# START OF Excerpt to read

Dunsinane

The Royal Shakespeare Company is on stage at Chicago Shakes in the long awaited epic sequel of Shakespeare’s Macbeth. Dunsinane takes over and tells the story if Lady Macbeth was still alive and Siward was settling the affairs of Scotland in the name of the English Monarch.
I haven’t seen a production on the Chicago Shakespeare stage that hasn’t been fully produced by them. I was a little apprehensive that it would not live up to their high standards. There was no need to worry. This production lives up to and exceeds some aspects of Chicago Shake’s productions.
Most impressive is Tom Gill playing the Boy Soldier. He has a great naivety that produces great wisdom. Other standouts includes the queens maids whose vocals were spot on along with live three piece band.
Overall I would recommend this show to anyone who likes Macbeth and enjoys what if scenarios.
Grade: A-

First Wives Club

On the way to the matinee we stopped in Plainfield to eat lunch at Larry’s. I ordered the special of stuffed green peppers and it was horrible. I have never sent anything back but I did this time. The sauce which should be like a tomatoish sauce looked like sweet and sour sauce and jello mixed and tasted half as good as that sounds. Needless to say I walked into the show needing to be uplifted.
The show starts with someone killing them self. This is done with a flashback to show how life was at the end of college for the leads and the deceased of the show. IT IS DEPRESSING. But what is most depressing about it is the pace. It is such a slow start. How I would fix it: Don’t make it a flashback. Make the exposition active. Stop talking about doing and do. No matter how cool the suicide scene transition is cut the scene of the suicidestress reminiscing and jump straight to the funeral.
Once the now 40 something (I love Faith Prince, but she is not a 40 something) college friends are together they sit in chairs in the middle of an apartment scene for a long time. A whole song just sitting there and the song was boring. I hope it is a section they are reworking because at this point it is all exposition that is super repetitive and again needs action. All the performers are working their butts off to pull it off but the material is holding them down throughout the entire show.
I could give a play by play of the show but really it needs a lot of rewrites. The songs are poorly done and do not forward the action and it talks a lot about feelings but any one who has knows anything about writing knows you need to have action to keep the audience involved.
One last thing about the structure of the show… The end of the first act a plan is hatched and you know what they are going to do. No need to come back for act two. You need to end the act with a problem or a cliffhanger.
The choreography is stagnant. You rarely know that you are in a musical. During one section I saw the running man, the hammer dance, and the sprinkler. Come on….this is a Broadway bound production. Where’s the innovation? I could choreograph what was on stage on my way to the first rehearsal. (Which is what I do when I’m choreographing for middle school.)
I wish this production luck because I know some people involved but I don’t think it will do well. I am always available for consulting.
Grade: D

Pericles

The set is beautiful wood grain with the sense of flowing sand. There is a huge entrance upstage center along with large jungle looking platforms extreme stage right and stage left. As always before a Chicago Shakes show I am excited and nervous about being able to comprehend the language but I know with this quality of show it will be very well done.
For a Friday night I am surprised that it is not sold out.
The show started out slowly with costumes that seemed more cartoonish than Shakespearean. One character reminded me of Jafar from Aladdin. But I learned that it was supposed to make me uncomfortable because it ended up being a character that I shouldn’t like along with his kingdom.

# END OF Excerpt to read
# START OF Listing

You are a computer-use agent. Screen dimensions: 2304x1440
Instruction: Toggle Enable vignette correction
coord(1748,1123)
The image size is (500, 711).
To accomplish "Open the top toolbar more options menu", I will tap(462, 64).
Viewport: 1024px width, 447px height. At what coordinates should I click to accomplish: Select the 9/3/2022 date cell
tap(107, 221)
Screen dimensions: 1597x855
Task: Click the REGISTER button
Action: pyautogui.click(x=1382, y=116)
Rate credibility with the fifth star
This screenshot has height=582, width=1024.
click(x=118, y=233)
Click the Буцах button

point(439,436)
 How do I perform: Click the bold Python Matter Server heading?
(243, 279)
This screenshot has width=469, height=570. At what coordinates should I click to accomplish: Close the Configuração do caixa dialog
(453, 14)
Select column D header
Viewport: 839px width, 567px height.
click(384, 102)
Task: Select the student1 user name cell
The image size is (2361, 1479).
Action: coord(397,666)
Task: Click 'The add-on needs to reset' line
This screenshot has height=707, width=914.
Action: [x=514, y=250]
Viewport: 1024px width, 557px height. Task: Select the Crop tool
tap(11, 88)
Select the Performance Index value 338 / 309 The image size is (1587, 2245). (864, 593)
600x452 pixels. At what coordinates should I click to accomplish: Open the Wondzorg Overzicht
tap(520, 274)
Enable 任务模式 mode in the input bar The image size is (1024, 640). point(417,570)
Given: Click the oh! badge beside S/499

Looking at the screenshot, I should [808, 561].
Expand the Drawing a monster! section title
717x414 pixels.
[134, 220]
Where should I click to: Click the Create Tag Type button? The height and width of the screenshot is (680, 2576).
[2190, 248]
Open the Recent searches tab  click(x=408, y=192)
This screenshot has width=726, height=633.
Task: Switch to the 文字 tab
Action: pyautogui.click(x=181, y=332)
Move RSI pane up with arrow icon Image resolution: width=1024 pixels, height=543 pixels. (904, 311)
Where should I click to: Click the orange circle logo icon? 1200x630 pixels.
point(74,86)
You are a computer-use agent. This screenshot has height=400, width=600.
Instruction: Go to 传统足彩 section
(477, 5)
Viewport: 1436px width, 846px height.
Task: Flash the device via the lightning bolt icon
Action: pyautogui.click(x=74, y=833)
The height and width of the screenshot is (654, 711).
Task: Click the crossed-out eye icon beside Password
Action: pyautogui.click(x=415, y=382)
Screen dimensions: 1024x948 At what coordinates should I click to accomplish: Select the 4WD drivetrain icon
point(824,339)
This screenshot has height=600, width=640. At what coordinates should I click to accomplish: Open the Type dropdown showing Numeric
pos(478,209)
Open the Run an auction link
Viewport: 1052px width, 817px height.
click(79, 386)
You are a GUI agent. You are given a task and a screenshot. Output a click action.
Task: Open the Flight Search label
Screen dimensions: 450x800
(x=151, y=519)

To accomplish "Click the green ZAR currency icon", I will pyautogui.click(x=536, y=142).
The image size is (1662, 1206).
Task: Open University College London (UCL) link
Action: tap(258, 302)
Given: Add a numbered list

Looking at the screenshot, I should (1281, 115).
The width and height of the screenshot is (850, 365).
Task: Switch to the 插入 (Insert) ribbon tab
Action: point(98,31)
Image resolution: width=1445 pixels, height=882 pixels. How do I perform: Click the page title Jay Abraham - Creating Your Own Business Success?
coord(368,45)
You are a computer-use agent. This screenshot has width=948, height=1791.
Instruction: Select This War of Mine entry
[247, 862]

# END OF Listing

- [Challenges]:
a - In the theater reviews, who plays the Boy Soldier in Dunsinane?
b - Repeat the theater reviews from "The set is beautiful" to "very well done.", inclusive.

- [Solutions below]:
a - Tom Gill

b -
The set is beautiful wood grain with the sense of flowing sand. There is a huge entrance upstage center along with large jungle looking platforms extreme stage right and stage left. As always before a Chicago Shakes show I am excited and nervous about being able to comprehend the language but I know with this quality of show it will be very well done.